┏━━
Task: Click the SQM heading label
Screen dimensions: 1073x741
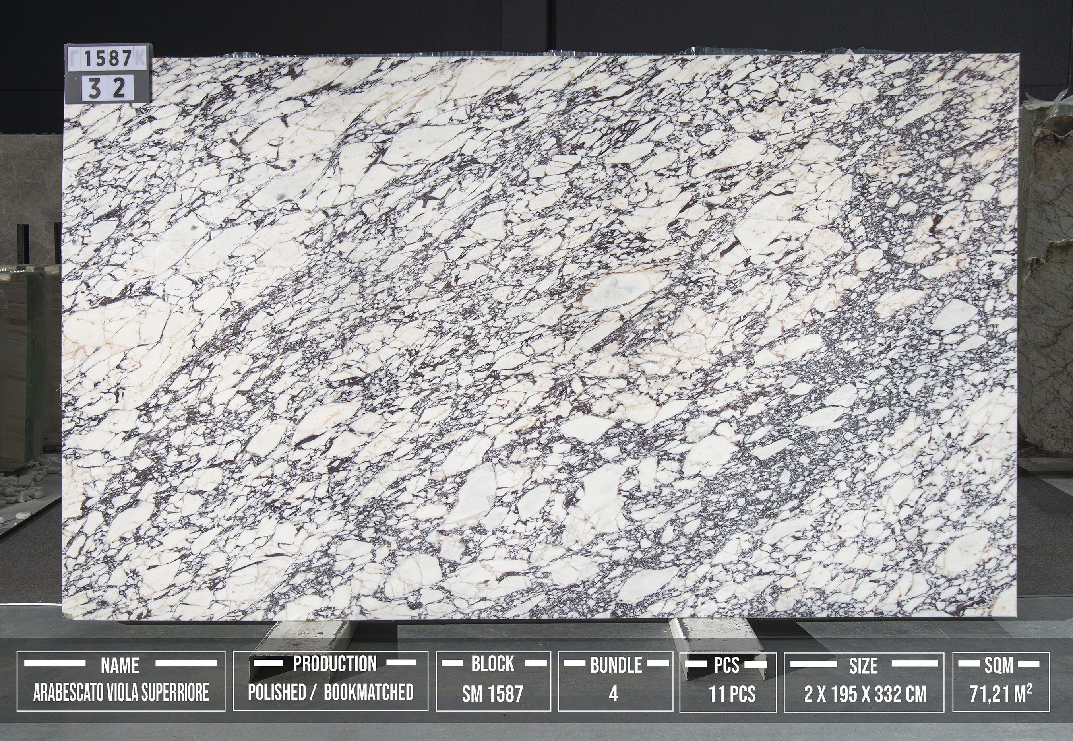Action: tap(999, 665)
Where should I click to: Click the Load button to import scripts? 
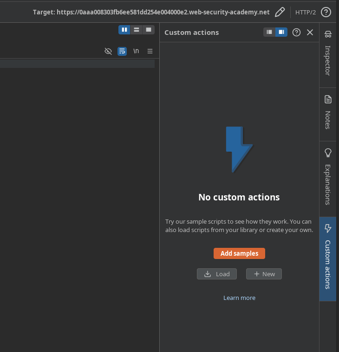[x=217, y=274]
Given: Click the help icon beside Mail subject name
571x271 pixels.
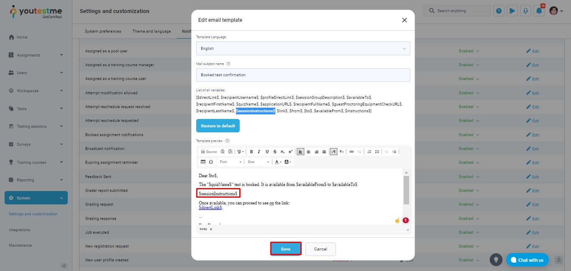Looking at the screenshot, I should [x=228, y=64].
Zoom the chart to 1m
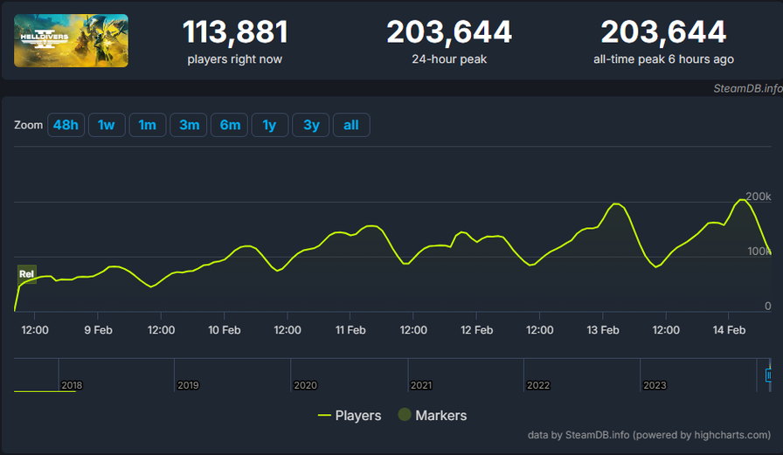The width and height of the screenshot is (783, 455). pos(147,125)
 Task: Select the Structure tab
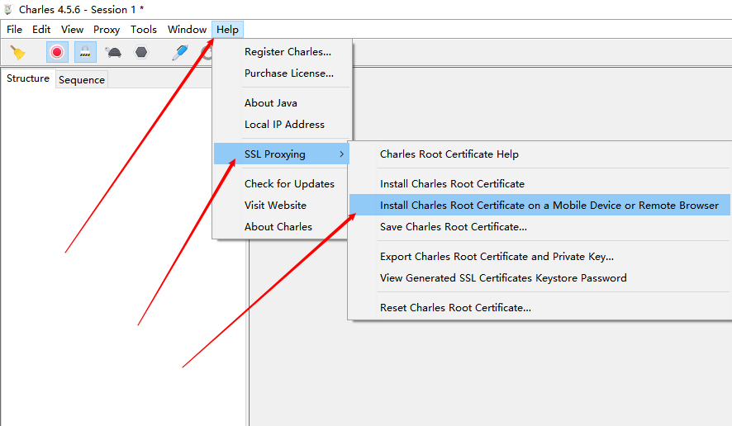28,78
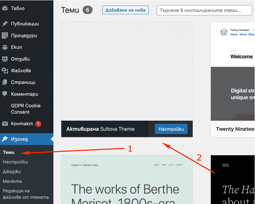Click the speech bubble icon beside Коментари

pyautogui.click(x=5, y=94)
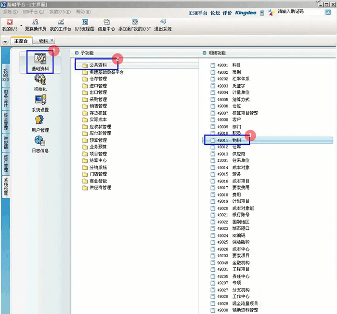Expand the 公共资料 folder
The width and height of the screenshot is (337, 314).
[x=98, y=65]
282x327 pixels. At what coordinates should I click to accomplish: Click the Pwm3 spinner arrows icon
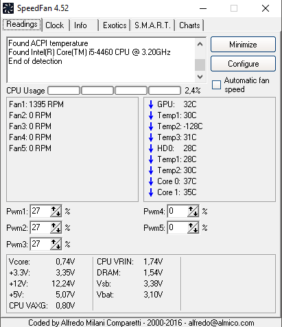(x=56, y=244)
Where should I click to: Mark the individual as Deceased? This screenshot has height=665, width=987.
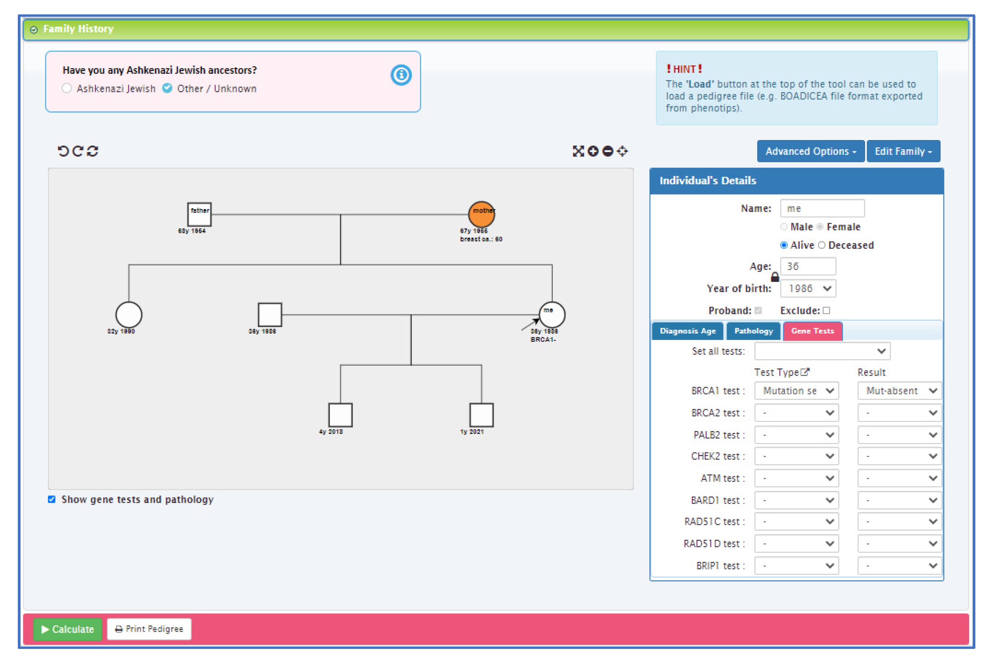(822, 245)
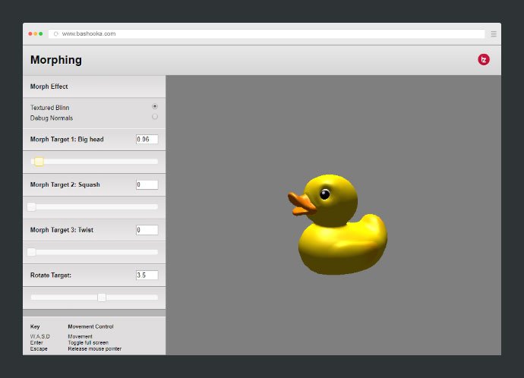Click the Rotate Target value field
This screenshot has width=524, height=378.
147,275
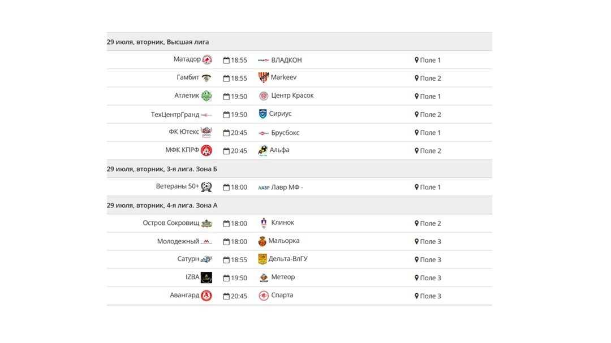The width and height of the screenshot is (611, 343).
Task: Open the ВЛАДКОН team link
Action: pos(286,60)
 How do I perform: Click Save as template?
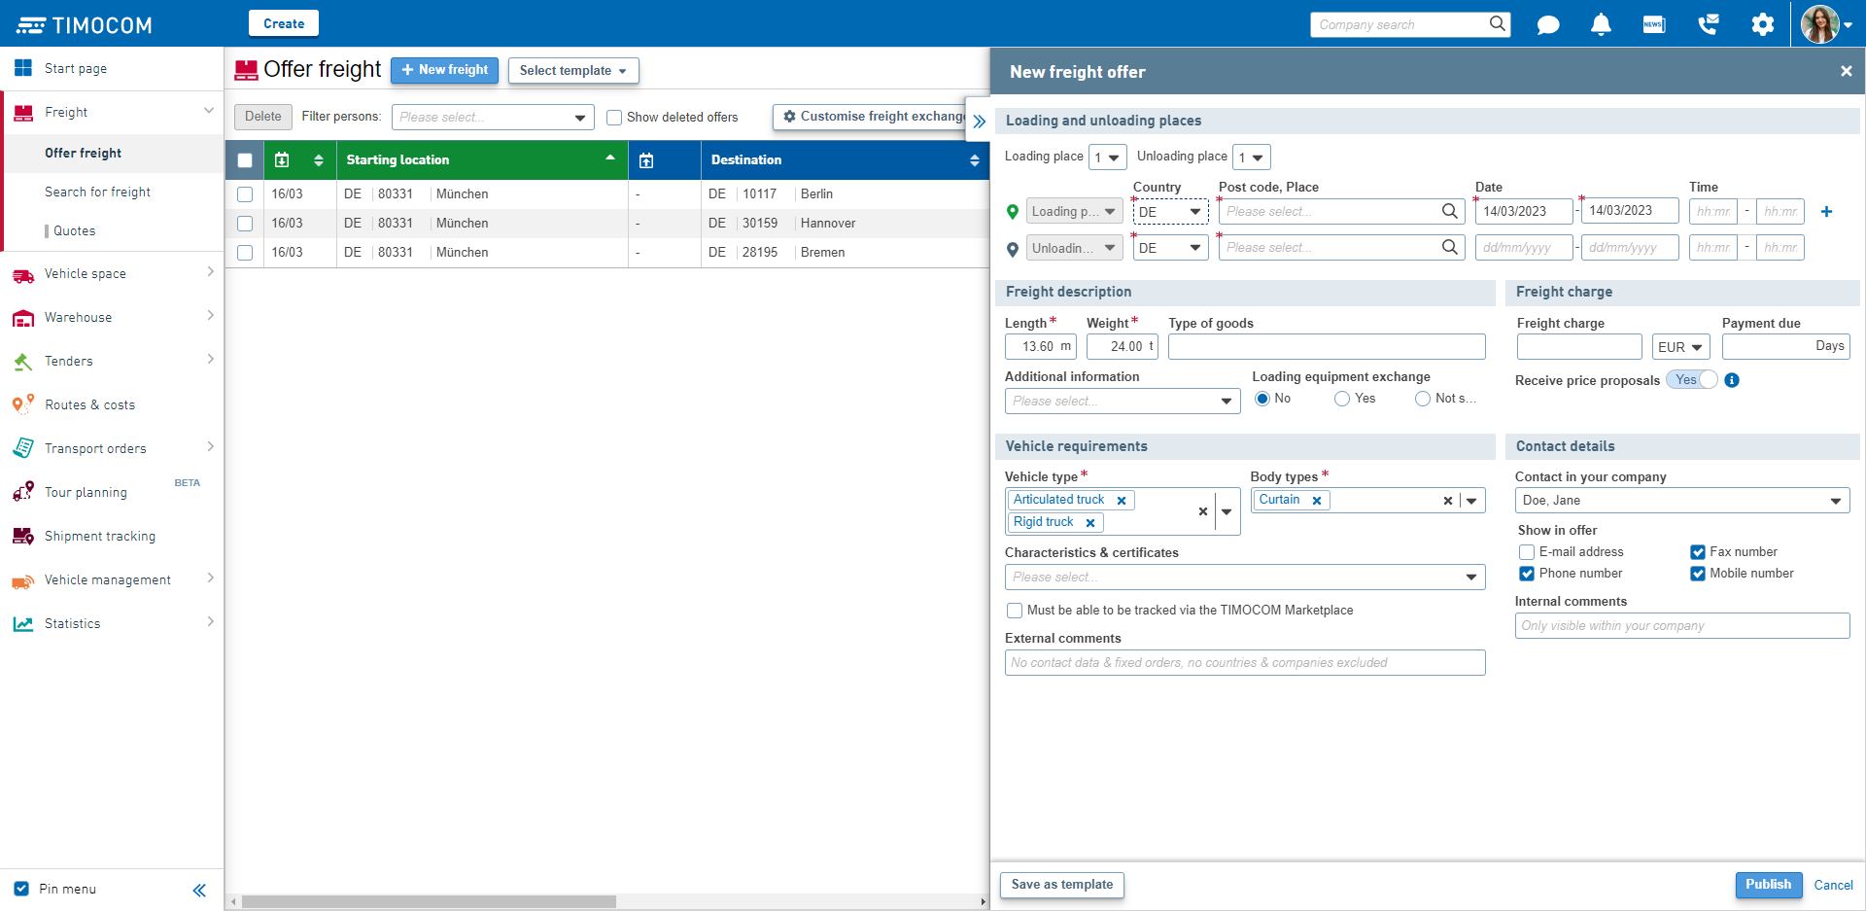click(x=1061, y=885)
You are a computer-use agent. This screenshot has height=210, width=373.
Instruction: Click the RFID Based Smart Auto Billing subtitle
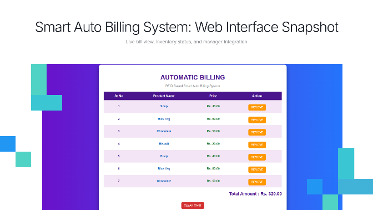coord(193,86)

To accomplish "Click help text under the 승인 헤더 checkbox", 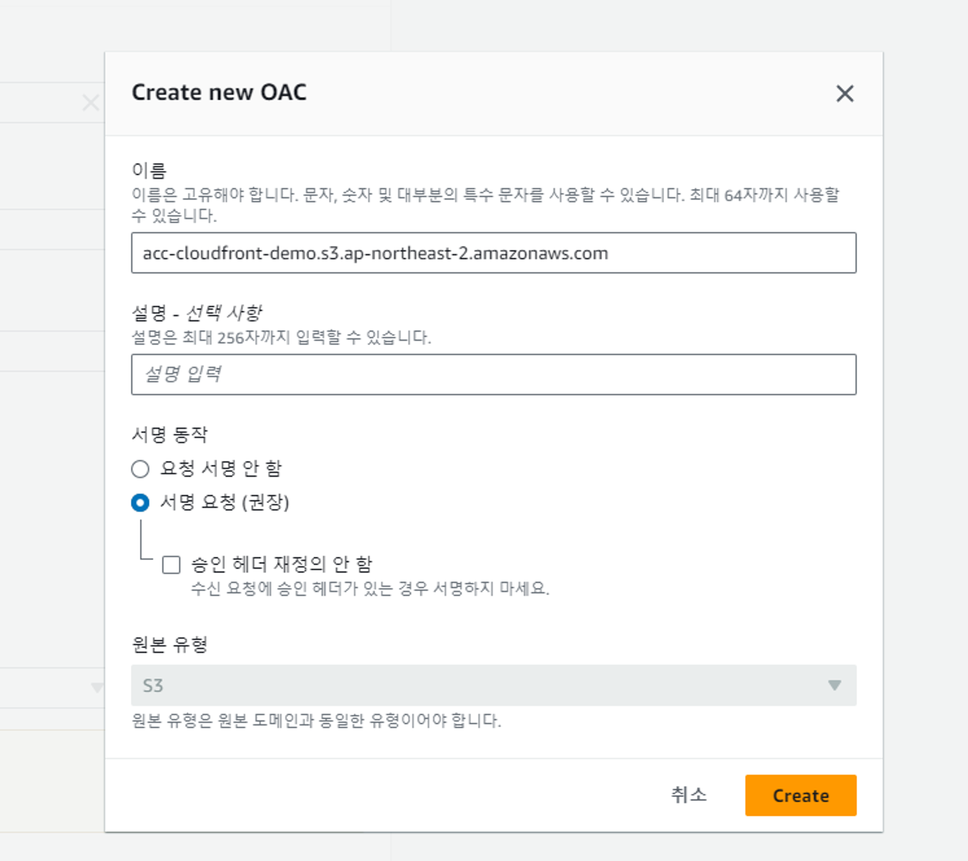I will point(370,589).
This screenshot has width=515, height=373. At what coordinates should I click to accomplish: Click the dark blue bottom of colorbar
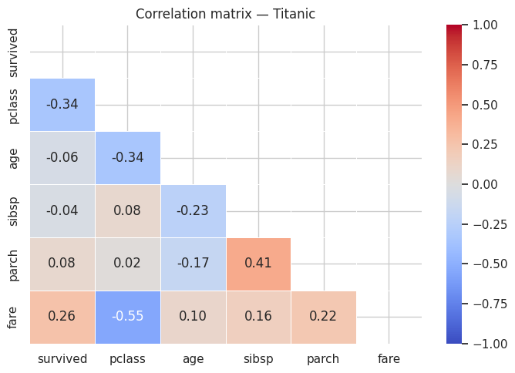[x=454, y=339]
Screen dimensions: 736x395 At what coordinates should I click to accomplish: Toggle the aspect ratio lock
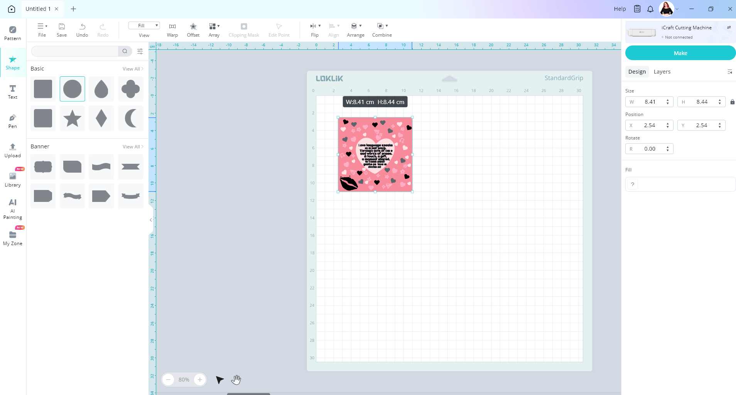coord(732,102)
┗━━
Reproduce the records word for word, starting at the first line and ending at the line that contains "(x=56, y=244)". Leave the pictures out.

• **Reply to the task**:
Task: Click the SQM heading label
Screen dimensions: 1073x741
Action: tap(999, 665)
Where should I click to: Click the Load button to import scripts? 
[x=217, y=274]
Given: Click the help icon beside Mail subject name
571x271 pixels.
Looking at the screenshot, I should [x=228, y=64].
Zoom the chart to 1m
The width and height of the screenshot is (783, 455). pos(147,125)
 Task: Select the Structure tab
28,78
Click the speech bubble icon beside Коментари

pyautogui.click(x=5, y=94)
Expand the 公共资料 folder
The width and height of the screenshot is (337, 314).
[x=98, y=65]
282x327 pixels. At what coordinates should I click to accomplish: Click the Pwm3 spinner arrows icon
(x=56, y=244)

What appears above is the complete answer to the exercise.